* _文档节选_
原题链接:https://nanti.jisuanke.com/t/17120
题目大意:给出一颗n个点的带点权的树,问从a到b的最短路径上第k*p个点的异或和是多少。(n<=5*10^4 , k<=n,q<=5*10^5)
先吐槽一下,可能我是中了一种叫做赛后1min过题的诅咒QAQ。
这题的大概思路是,先用树链剖分预处理一下,再在求lca 的时候求异或和。对于k小于200的点,可以有足够的时间和空间来预处理以k为间距的前缀异或和,k大于200的点则用暴力去处理得到异或和。
代码:
#include <bits/stdc++.h>
using namespace std;
inline void read(int &x){
char ch;
bool flag=false;
for (ch=getchar();!isdigit(ch);ch=getchar())if (ch=='-') flag=true;
for (x=0;isdigit(ch);x=x*10+ch-'0',ch=getchar());
x=flag?-x:x;
}
inline void read(long long &x){
char ch;
bool flag=false;
for (ch=getchar();!isdigit(ch);ch=getchar())if (ch=='-') flag=true;
for (x=0;isdigit(ch);x=x*10+ch-'0',ch=getchar());
x=flag?-x:x;
}
inline void write(int x){
static const int maxlen=100;
static char s[maxlen];
if (x<0) { putchar('-'); x=-x;}
if(!x){ putchar('0'); return; }
int len=0; for(;x;x/=10) s[len++]=x % 10+'0';
for(int i=len-1;i>=0;--i) putchar(s[i]);
}
int const MAXN=51000;
int const MAXM=110000;
int n,m;
int pre[ MAXM ] , now[ MAXN ] ,son[ MAXM ],tot;
int pos[ MAXN ],cnt;
int siz[ MAXN ] , deep[ MAXN ];
int top[ MAXN ] , fa[ MAXN ];
void build(int a,int b){
pre[++tot]=now[a];
now[a]=tot;
son[tot]=b;
}
void get_size_deep_fa(int x){
siz[ x ] = 1;
for (int p=now[x];p;p=pre[p])

* _任务要求_
a) 根据这篇题解回答：
(i) 题目中询问次数q的上限是多少？
(ii) k小于多少时预处理以k为间距的前缀异或和？
(iii) 代码中常量MAXN被设为多少？
b) 请从这篇题解代码的最后一行之后继续编写。
这些数据与这篇题解无关，不参与作答。

* _数据汇总_

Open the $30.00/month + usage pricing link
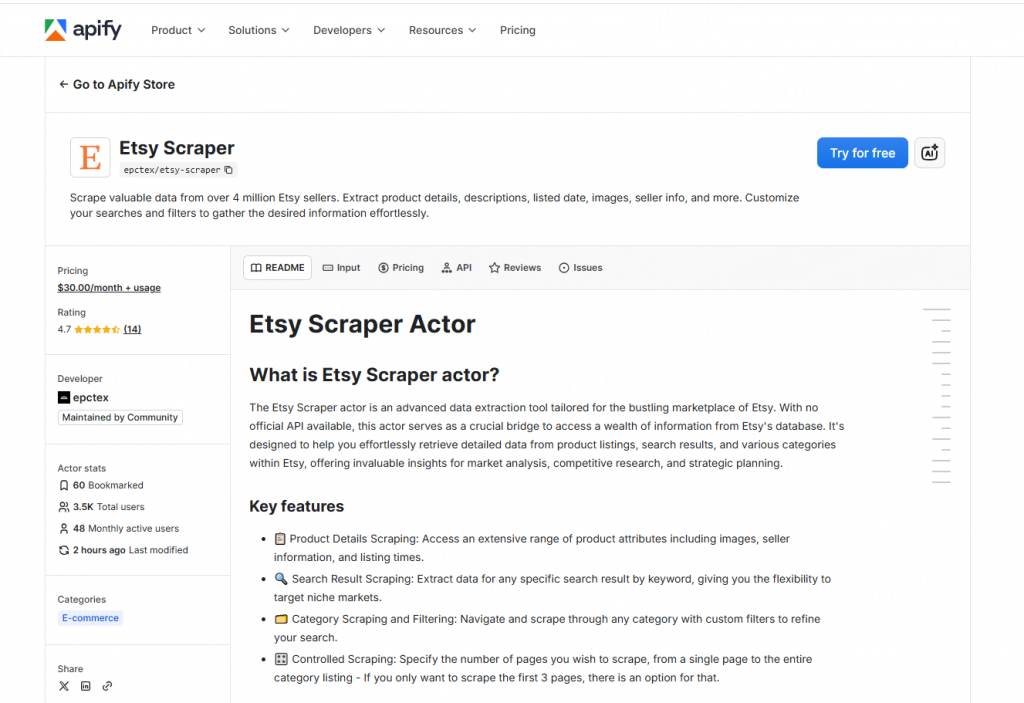This screenshot has width=1024, height=703. (x=109, y=288)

* _任务解答_
a)
(i) 5*10^5
(ii) 200
(iii) 51000

b)
if( son[p] != fa[ x ] )
{
deep[ son[p] ] = deep[ x ] + 1;
fa[ son[p] ] = x;
get_size_deep_fa( son[p] );
siz[ x ] += siz[ son[p] ];
}
}
void get_pos_top(int x,int fa){
bool op=0;
int Max = 0;
int Maxi = 0 ;
++cnt; pos[ x ] = cnt;
for (int p = now[ x ] ; p ; p=pre[p] )
if ( son[p] != fa )
if ( Max < siz[ son[p] ] )
{
Max = siz[ son[p] ];
Maxi = son[p] ;
}
if ( Maxi )
{
top[ Maxi ] = top[ x ];
get_pos_top( Maxi , x );
}
for (int p = now[ x ]; p ; p=pre[p] )
if ( ( son[p]!=fa) && ( son[p]!=Maxi ) )
{
top[ son[p] ] = son[p];
get_pos_top( son[p] , x );
}
}
int sum[ MAXN ][210];
int a[ MAXN ];
void prepare(){
for (int i=1;i<=200;i++)
{
for (int k=0;k<i;k++)
{
sum[k][i]=a[k];
for (int j=k+i;j<=n;j+=i)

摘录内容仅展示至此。